Screen Shot 2015-08-02 at 1.10.16 PMFalling in love as an adult can be terrifying, mysterious and sublime. Nearly thirty years old, a single father and never married, in many ways I had given up such notions as romantic love or falling in love. However, on the 4th of July in 2007 that changed.  I did not really acknowledge or appreciate the idea of fate, but that did not seem to matter. Standing on the wisdom of almost thirty years experience, I soon discovered that despite my very rational evaluation of romantic love I had missed something, maybe even the most important something that romantic love has to offer.

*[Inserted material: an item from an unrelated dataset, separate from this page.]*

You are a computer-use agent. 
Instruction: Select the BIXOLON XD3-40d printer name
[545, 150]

The air was heavy with summer and the sunset stretched its final calls across the sky. Distant stars began appearing, beckoning nightfall. I was meeting an old friend downtown when I was suddenly embraced by a woman I had long adored, but never had a chance to really get to know. It seemed we were both in a lucid state, poised for something momentous. She and her friend folded effortlessly into our company. The discussion was vibrant and genuine. It had the exuberance of high school without all the awkwardness.  The exchange between us was deep and clear like it had been there all along, a forgotten signal on an old car stereo.  My friend glanced at me with a nod of satisfaction and approval. Suddenly, bursts of sound and light erupted from the rooftop behind us, showering everyone in glowing embers.  Fireworks. Just in case I had any doubts.

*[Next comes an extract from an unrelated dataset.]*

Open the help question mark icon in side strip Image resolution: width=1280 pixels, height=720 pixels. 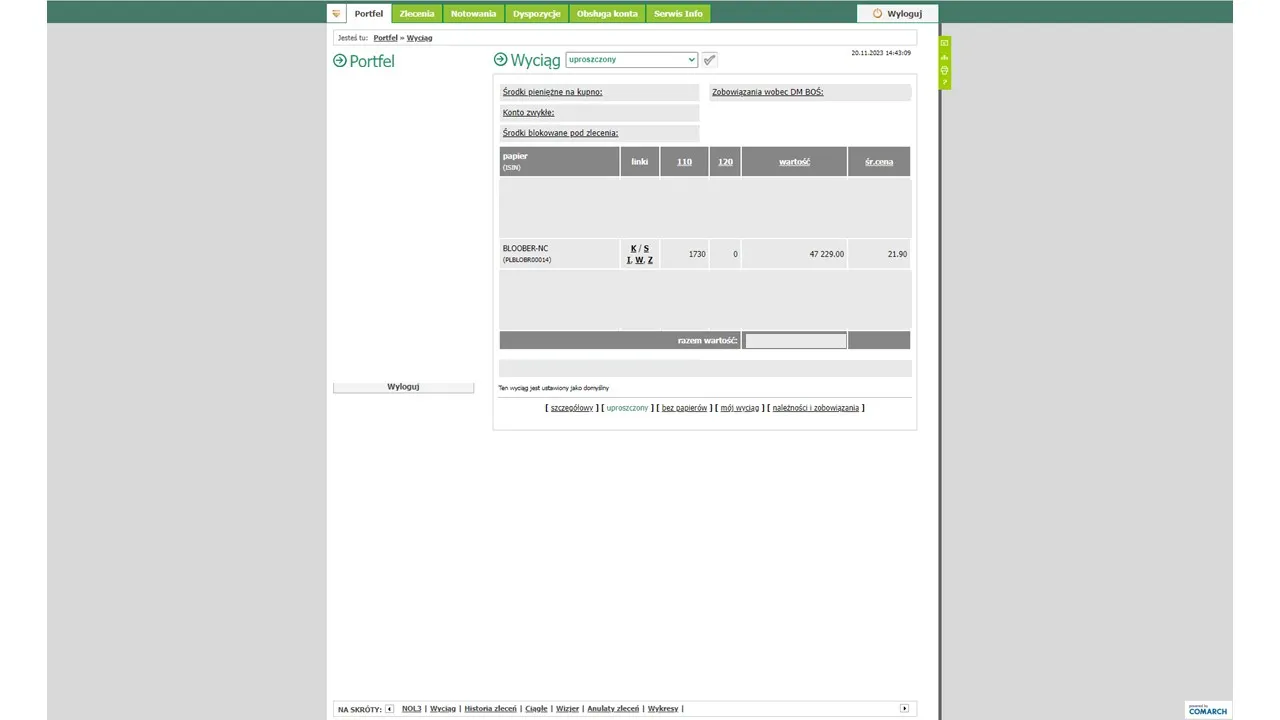tap(944, 82)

By my late twenties I had pretty much decided that romantic love was misleading and a fallacy. It was like a great party that regardless of its brilliance and grandeur eventually must end. The longing and heartache eventually left me calloused and somewhat resentful of the cultural product I had blindly consumed. It doesn’t take much insight to realize America’s obsession with romantic love. Our movie theaters are virtual temples of worship to the contemporary cult. I began cultivating an interest in seemingly less ambitions and more realistic experiences like, commitment and abiding friendship. What I did not realize was that with the loss of romantic love I had also lost touch with my vulnerability, my sensibility, and that intangible yet essential animating experience of a man’s soul, what Carl Jung called Anima.

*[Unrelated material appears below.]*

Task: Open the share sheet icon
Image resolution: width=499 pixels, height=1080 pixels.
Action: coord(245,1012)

As a practicing psychotherapist I have found that contemporary clinical approaches to romantic love can be pretty brutal. Clinicians often cite the latest research in neurobiology to offer scientific explanations identifying chemicals, neural pathways and regions of the brain to account for the experience of falling in love. While these models often end up providing more concrete terms than say Freud’s psychosexual perspective, it may also be that current approaches have only replaced metaphors and symbols with explanations and data. Although in their own right useful, these things often have an invalidating effect on one’s most meaningful experiences. The question might become, what best honors the human experience? The old language of the Greeks Freud employed (Oedipus, Eros, Thanatos) opens the world of imagination, pointing us toward the  mysterious and imaginal realm.  Often, explanations disconnect and reduce while metaphors link and deepen. 

A renewed perspective and experience of romantic love may offer something invaluable to human existence and our ability to contribute to relationships and culture. When we take the experience of romantic love literally, in other words when we do not recognize the archetypal projections it activates, and we do not embrace it as a symbol pointing toward something powerful, invigorating, mysterious and ultimately life-affirming, but beyond the literal, it is rendered lifeless. When the experience of romantic love can be appropriated to be a deeper calling into intrapersonal experience of the Self it can be freed from the immediate demands of the ego–the expectations that a human meet god/godess-like expectations. Romantic love can appropriate, make room for a deep and powerful relationship with another human being, because of the awakening and awareness it offers. Romantic love has the unique ability to initiate the individual into an inner journey. Experiencing romantic love as an adult was not something I had expected. But until I had the experience I had not realized how much of life’s everyday richness I had been missing, and I did not realize how much still laid asleep deep inside me waiting patiently to surface.

Although the relationship that summer did not last, and I was left with an enduring, dull ache in my heart–perhaps she was as well–it was an initiatory experience I treasure with little regret. Romantic love seems to touch upon an essential human experience. It engages a lost, perhaps shadow–unconscious–part of the psyche. Romantic love can offer the sacred opportunity of  authentically experiencing the other while also being open to a new experience of oneself.  A call to a deeper relationship with with Self is never completed, however, to answer the call of romantic love is a golden opportunity to engage that courageous inward journey.